— Work order —
Starting at the line that contains "The height and" and ending at the line that contains "Viewport: 566px width, 193px", the lines below are to be given again exactly, with nothing added.

— Supplied data —
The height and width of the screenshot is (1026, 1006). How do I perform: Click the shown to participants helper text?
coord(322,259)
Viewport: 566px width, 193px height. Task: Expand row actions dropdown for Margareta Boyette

--

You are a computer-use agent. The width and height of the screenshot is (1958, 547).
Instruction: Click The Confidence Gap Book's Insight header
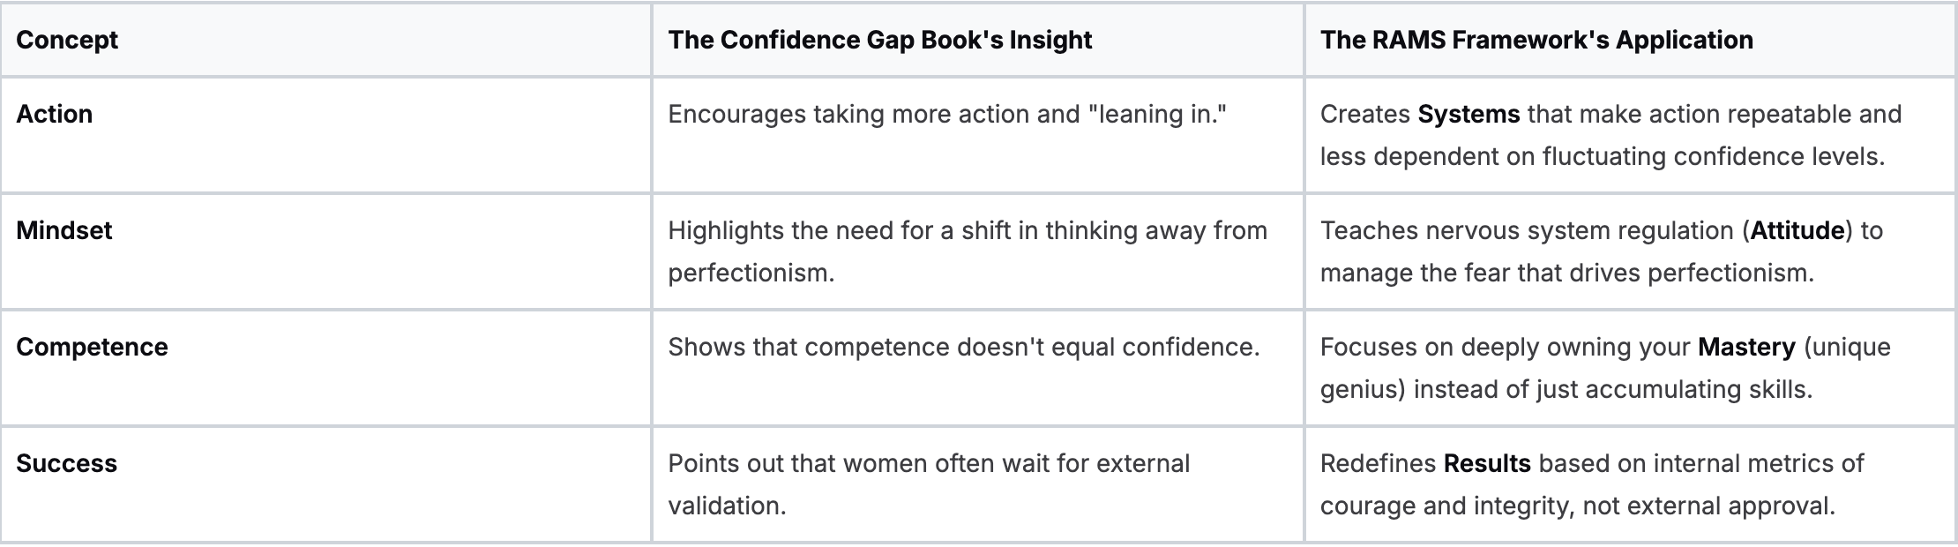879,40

--

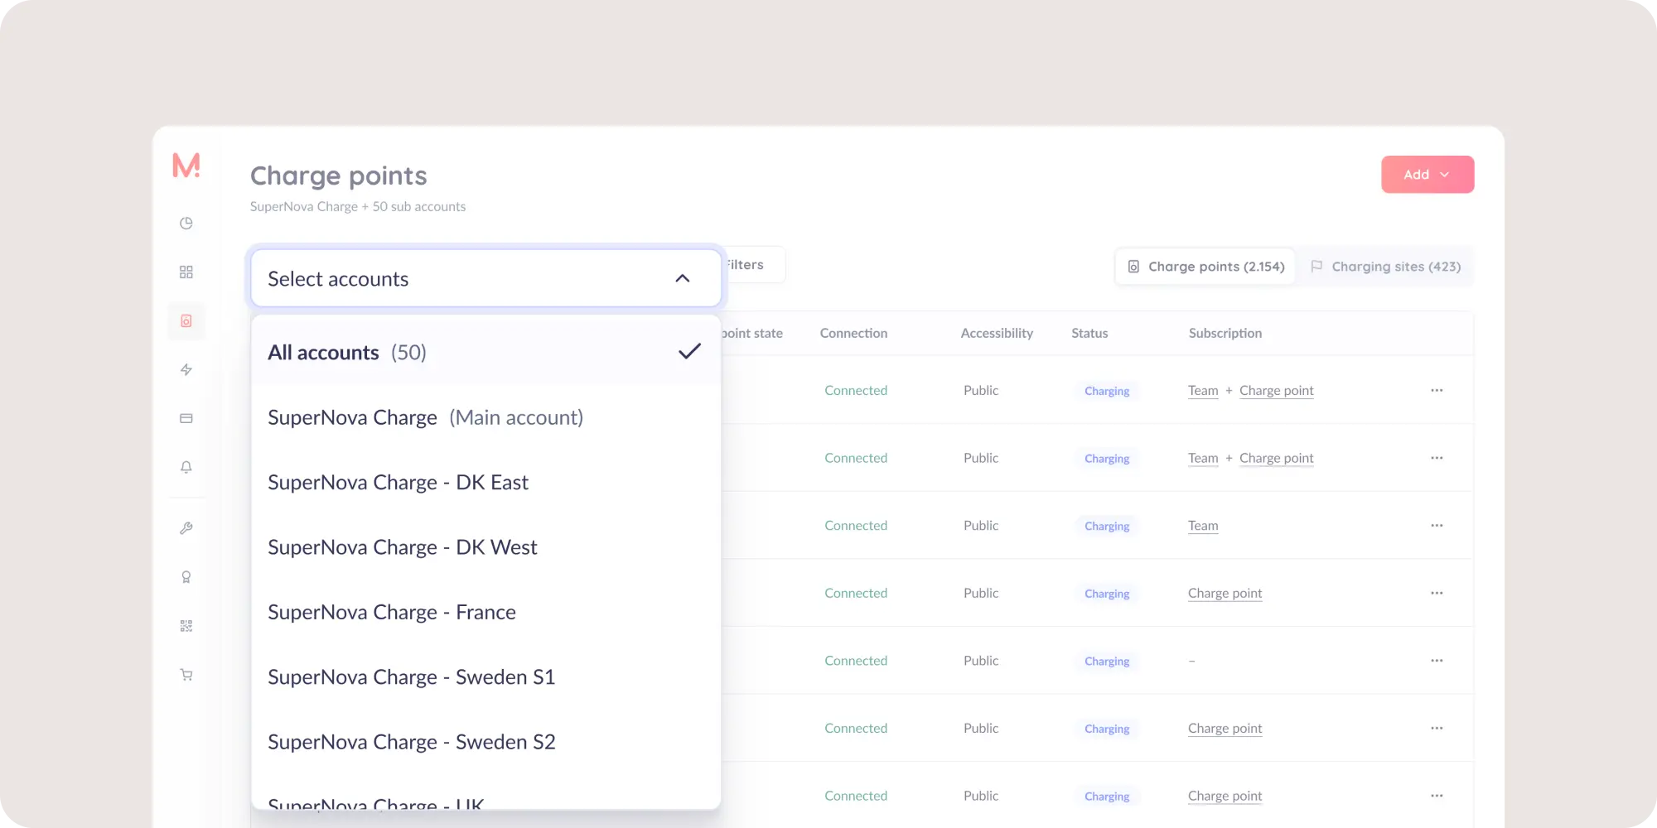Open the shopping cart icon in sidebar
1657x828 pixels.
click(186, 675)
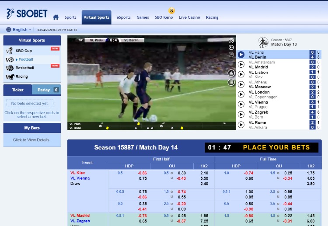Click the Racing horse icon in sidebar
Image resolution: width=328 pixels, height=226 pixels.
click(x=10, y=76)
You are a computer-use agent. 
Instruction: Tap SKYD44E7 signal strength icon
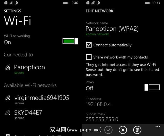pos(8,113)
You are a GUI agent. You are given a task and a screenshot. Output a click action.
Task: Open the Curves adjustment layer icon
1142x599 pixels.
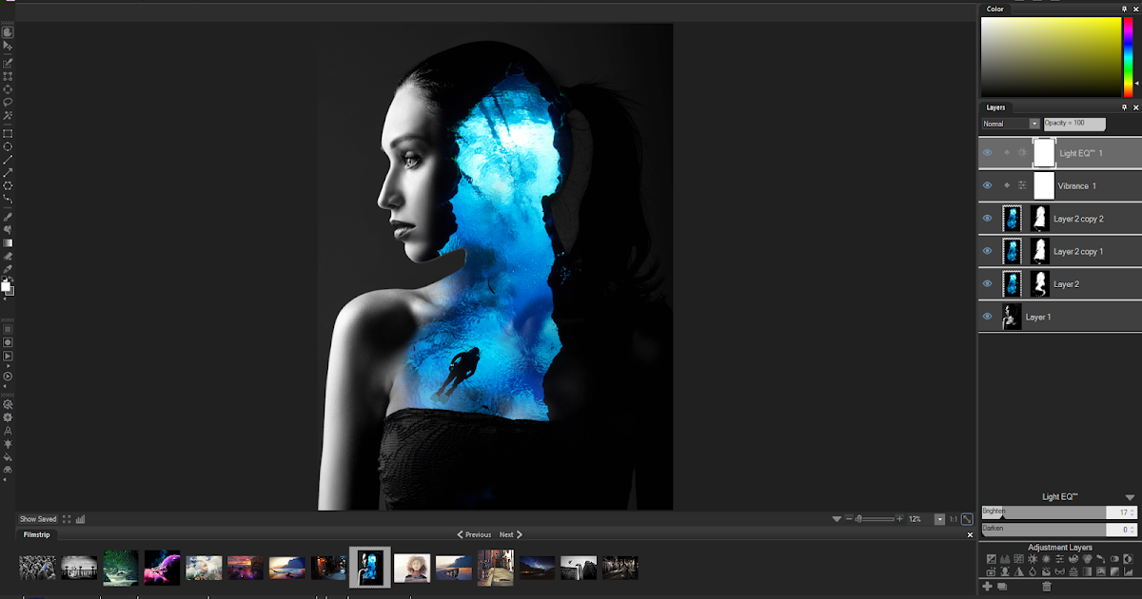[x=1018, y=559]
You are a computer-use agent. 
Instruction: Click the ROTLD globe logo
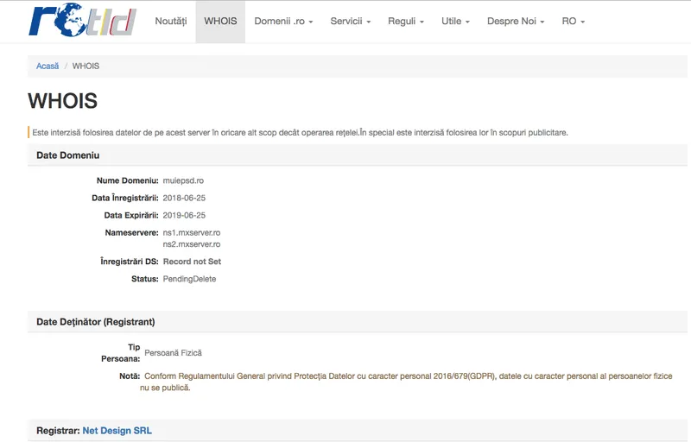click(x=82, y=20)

— Response to the exercise —
The height and width of the screenshot is (1026, 1006). How do I perform: Click the shown to participants helper text?
coord(322,259)
Viewport: 566px width, 193px height. Task: Expand row actions dropdown for Margareta Boyette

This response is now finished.